(What is expected)
Rewrite the lines of data below, changing "Instruction" to "Directive" and keeping everything else the same. Omit the pictures from your answer.

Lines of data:

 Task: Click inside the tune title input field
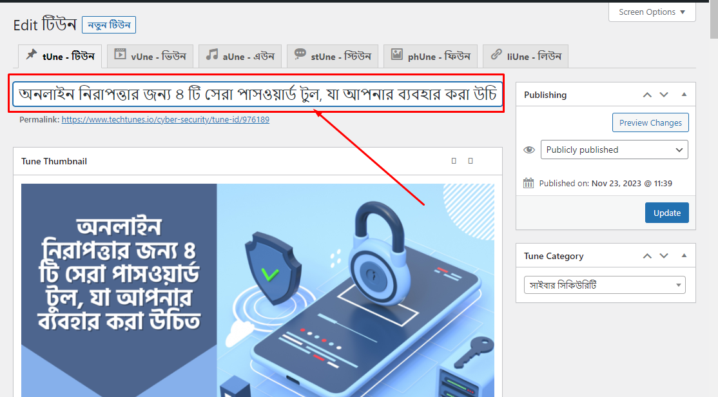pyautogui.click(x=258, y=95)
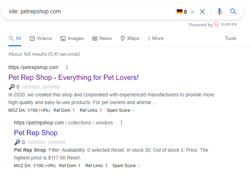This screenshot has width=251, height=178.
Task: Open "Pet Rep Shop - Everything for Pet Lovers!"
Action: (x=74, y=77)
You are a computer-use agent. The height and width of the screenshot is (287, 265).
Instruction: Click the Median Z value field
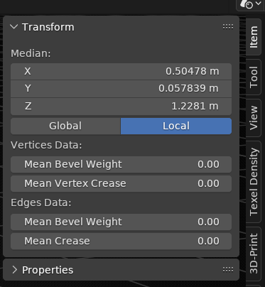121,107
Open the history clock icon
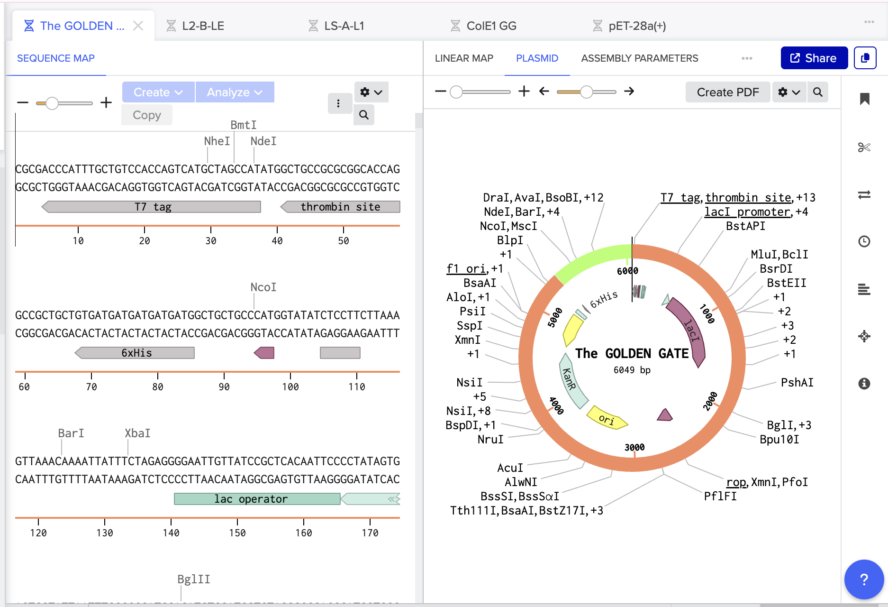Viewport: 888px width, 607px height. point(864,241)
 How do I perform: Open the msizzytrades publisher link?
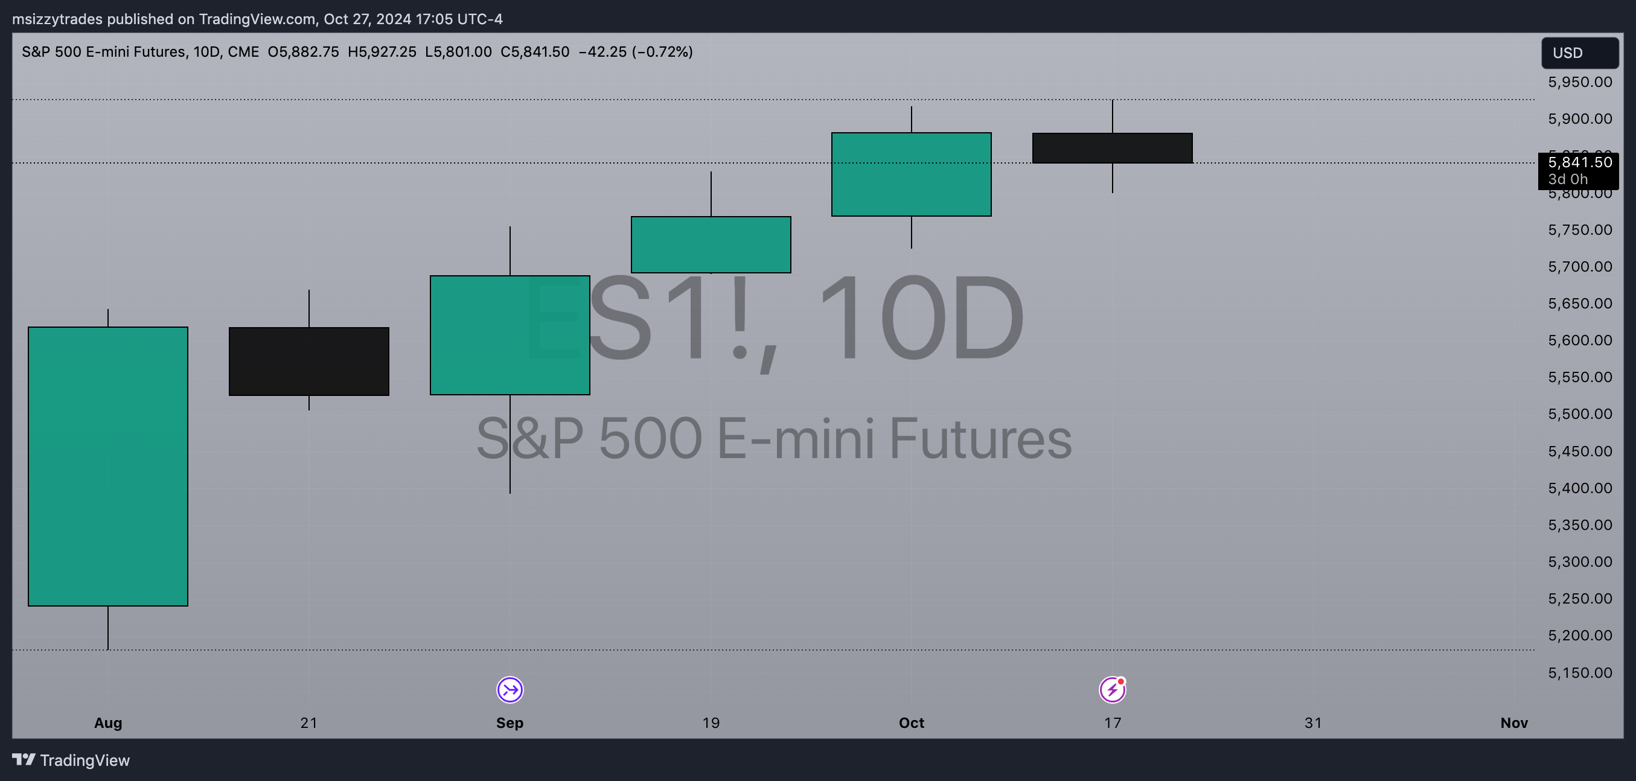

(Complete output)
 Task: Click inside the tune title input field
pyautogui.click(x=258, y=95)
This screenshot has width=251, height=178.
Task: Open "Pet Rep Shop - Everything for Pet Lovers!"
Action: (x=74, y=77)
You are a computer-use agent. The height and width of the screenshot is (287, 265).
Directive: Click the Median Z value field
121,107
Open the history clock icon
Viewport: 888px width, 607px height. point(864,241)
 How do I perform: Open the msizzytrades publisher link?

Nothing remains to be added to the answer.